31 531
Voorstel van wet van de leden Ten Hoopen, Aptroot en Vos houdende wijziging van de Mededingingswet ter versoepeling van de uitzondering op het verbod van mededingingsafspraken (versterking positie leveranciers uit het MKB)

H
VERSLAG VAN DE VASTE COMMISSIE VOOR ECONOMISCHE ZAKEN1

Vastgesteld 24 februari 2010

De leden van de CDA-fractie hadden de behoefte na de beantwoording bij de nadere memorie van antwoord nog enkele nadere vragen te stellen aan zowel de verdedigers als de regering.

De leden van de SP-fractie danken de initiatiefnemers en de regering voor antwoorden op hun vragen uit het nader voorlopig verslag. Zij blijven vooralsnog grote bezwaren houden tegen een nog verdere legalisering van kartelvorming. Deze gelden primair de omzetgrens van € 40 miljoen. Doch los daarvan hebben zij, gezien de antwoorden, eveneens steeds grotere bezwaren tegen een ophoging van de marktaandeelgrens tot 10%.

1. Aanleiding tot het wetsvoorstel

Uit de antwoorden van de initiatiefnemers en de regering blijkt dat de aanleiding tot het wetsvoorstel niet of onvoldoende onderbouwd is. De leden van de SP-fractie hebben daarover nadere vragen.

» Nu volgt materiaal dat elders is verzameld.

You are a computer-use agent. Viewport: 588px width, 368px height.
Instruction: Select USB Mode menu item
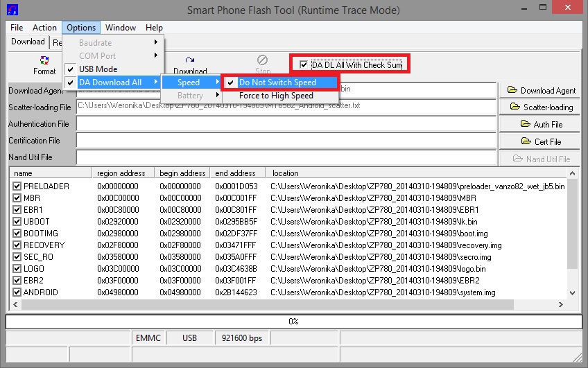(x=98, y=69)
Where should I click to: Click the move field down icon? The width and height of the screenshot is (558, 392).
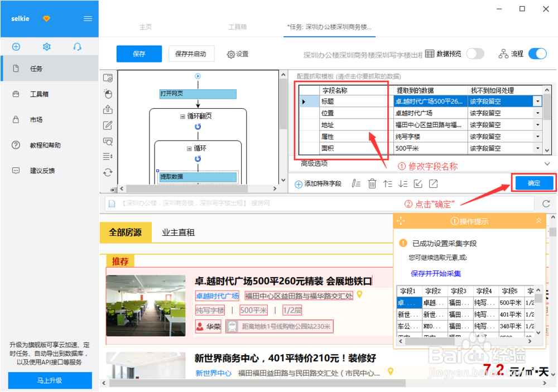coord(403,183)
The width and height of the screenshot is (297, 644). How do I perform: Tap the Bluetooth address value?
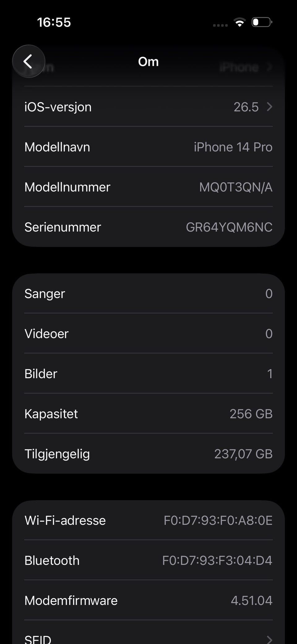coord(217,560)
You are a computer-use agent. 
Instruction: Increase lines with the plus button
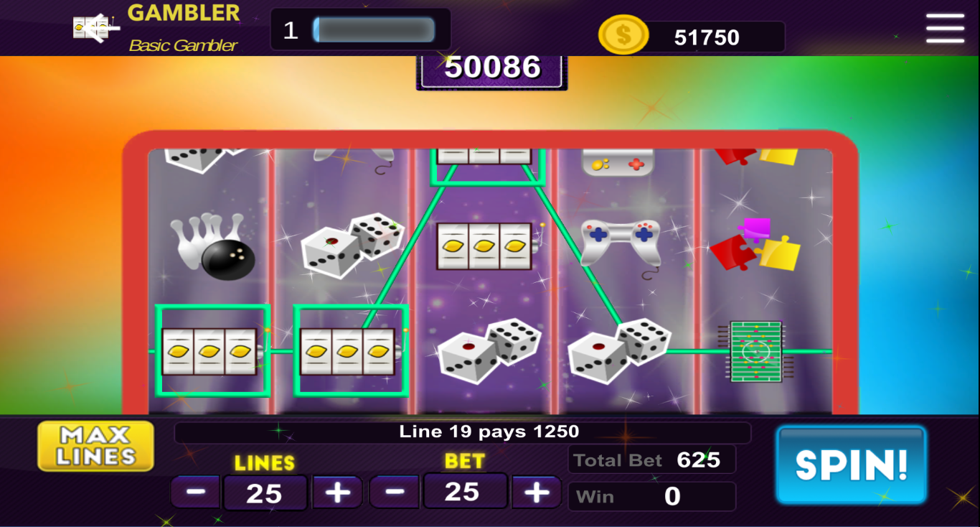click(x=337, y=493)
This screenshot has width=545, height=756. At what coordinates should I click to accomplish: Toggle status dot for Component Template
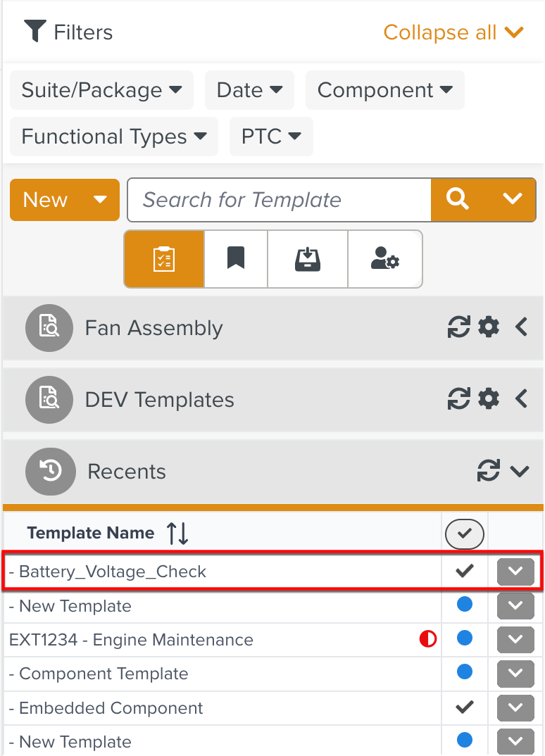[x=465, y=672]
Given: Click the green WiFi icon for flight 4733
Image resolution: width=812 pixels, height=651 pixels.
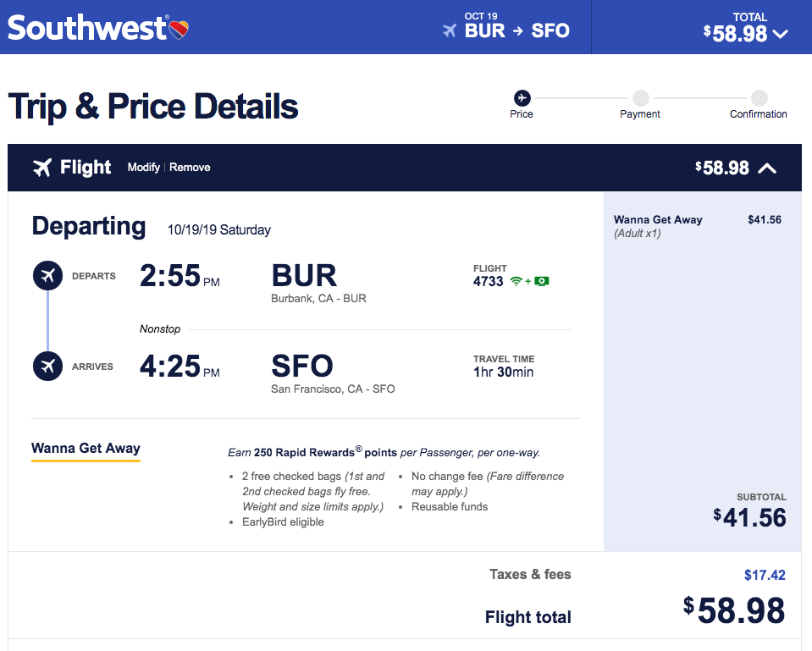Looking at the screenshot, I should coord(516,281).
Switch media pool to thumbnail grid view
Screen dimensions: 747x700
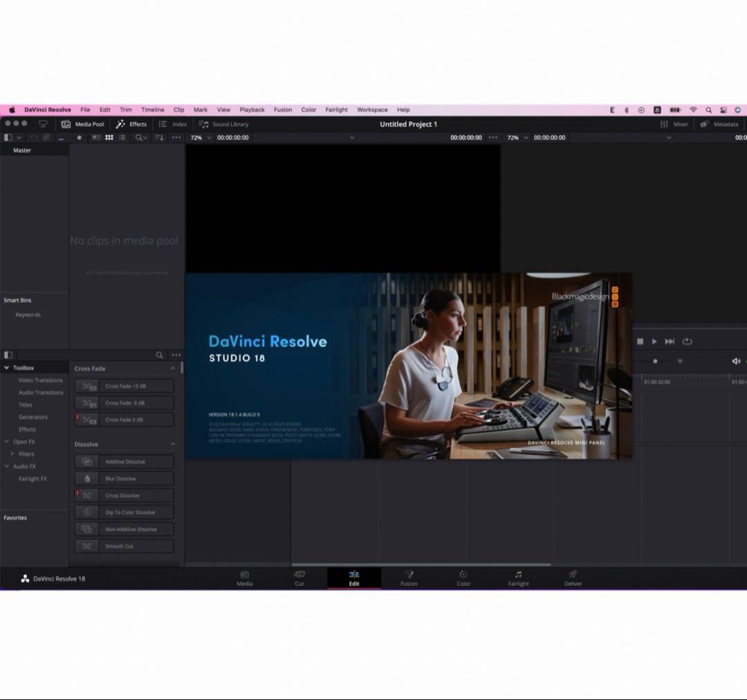(109, 138)
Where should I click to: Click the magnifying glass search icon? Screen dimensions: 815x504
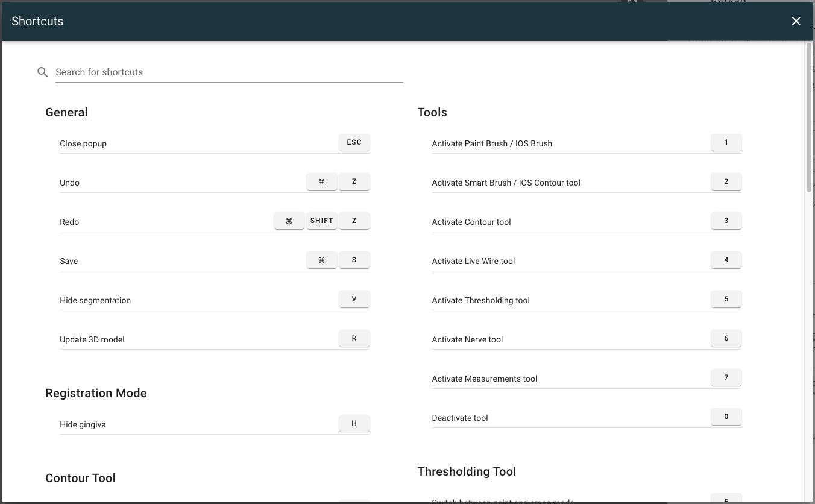(x=43, y=72)
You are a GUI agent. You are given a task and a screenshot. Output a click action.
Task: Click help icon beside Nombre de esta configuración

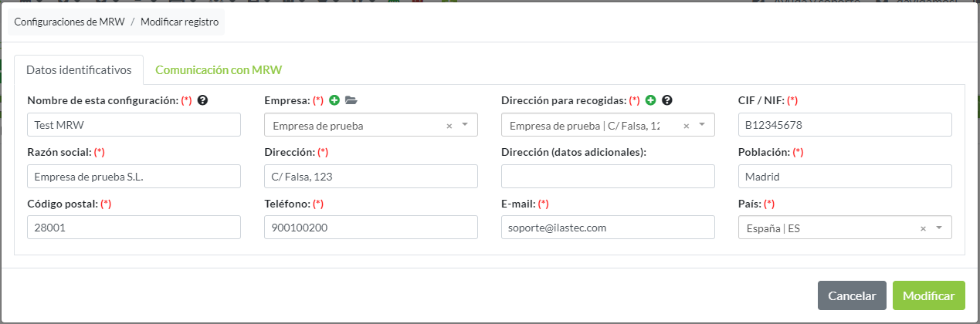point(203,100)
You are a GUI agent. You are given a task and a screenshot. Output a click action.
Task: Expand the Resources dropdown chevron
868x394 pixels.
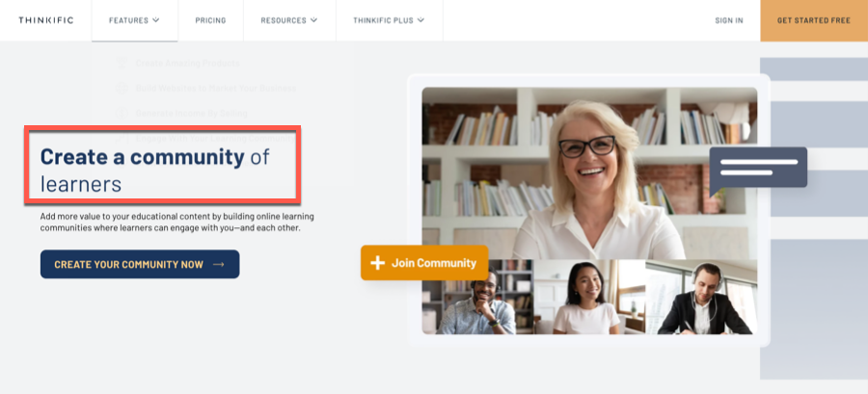(313, 20)
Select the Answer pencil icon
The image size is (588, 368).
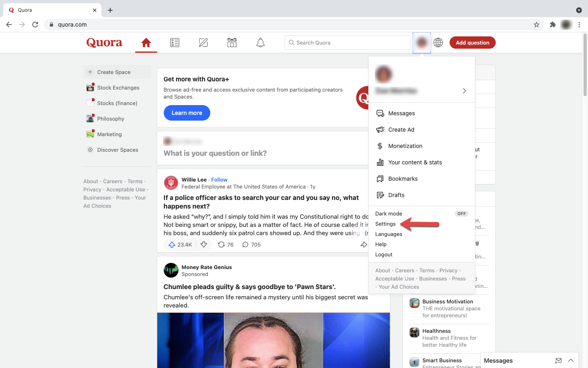[x=203, y=42]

Het is goed gebruik dat wetwijzigingsvoorstellen worden ingediend indien er een maatschappelijk probleem is en nadat de omvang van dit probleem is geïnventariseerd en deze blijkt te nopen tot wijziging van de wet. In het onderhavige geval zou het dan gaan om de mate waarin leveranciers uit het midden- en kleinbedrijf last ondervinden van de huidige bagatelbepaling in de Mededingingswet, in zoverre deze – naar het oordeel van de initiatiefnemers – niet ruim genoeg zou zijn. De leden van de SP-fractie zijn zeer verbaasd dat uit de antwoorden op hun vragen hieromtrent in het nader verslag1 (onder nummer 8) blijkt dat zo’n inventarisatie niet bestaat. De regering schrijft:

«Voor zover bekend, is er ... nooit onderzoek gedaan naar de mate waarin bedrijven gebruik maken van de bagatelvrijstelling. Ik beschik dan ook niet over cijfers waaruit blijkt in welke branches en in welke mate bedrijven gebruikmaken van artikel 7 van de Mededingingswet en in welke mate zij met hun afspraken daadwerkelijk tegen één dan wel beide grenzen aanzitten. Daardoor is evenmin aan te geven in hoeverre het hierbij gaat om het kleinbedrijf en wat ongeveer het relatieve aandeel van de legale feitelijke kartelvorming is ten opzichte van de potentieel toegestane kartelvorming.»1

De initiatiefnemers schrijven:

«De leden van de SP-fractie vragen de initiatiefnemers of zij wellicht beschikken over de in vraag 8 aan de minister gevraagde cijfers. De initiatiefnemers beschikken hier niet over.»2

Zijn de initiatiefnemers het met de leden van de SP-fractie eens dat wetsvoorstellen onder andere gebaseerd dienen te zijn op een gedegen probleeminventarisatie? Delen zij ook de opvatting dat niet slechts moet worden afgegaan op incidenteel gesignaleerde problemen zodat er een gedegen belangenafweging kan worden gemaakt? Zo ja, waarom is deze gedegen probleeminventarisatie achterwege gebleven? En voorts: hoe kan de wetgever naar het oordeel van de initiatiefnemers in het onderhavige geval dan een gedegen belangenafweging maken?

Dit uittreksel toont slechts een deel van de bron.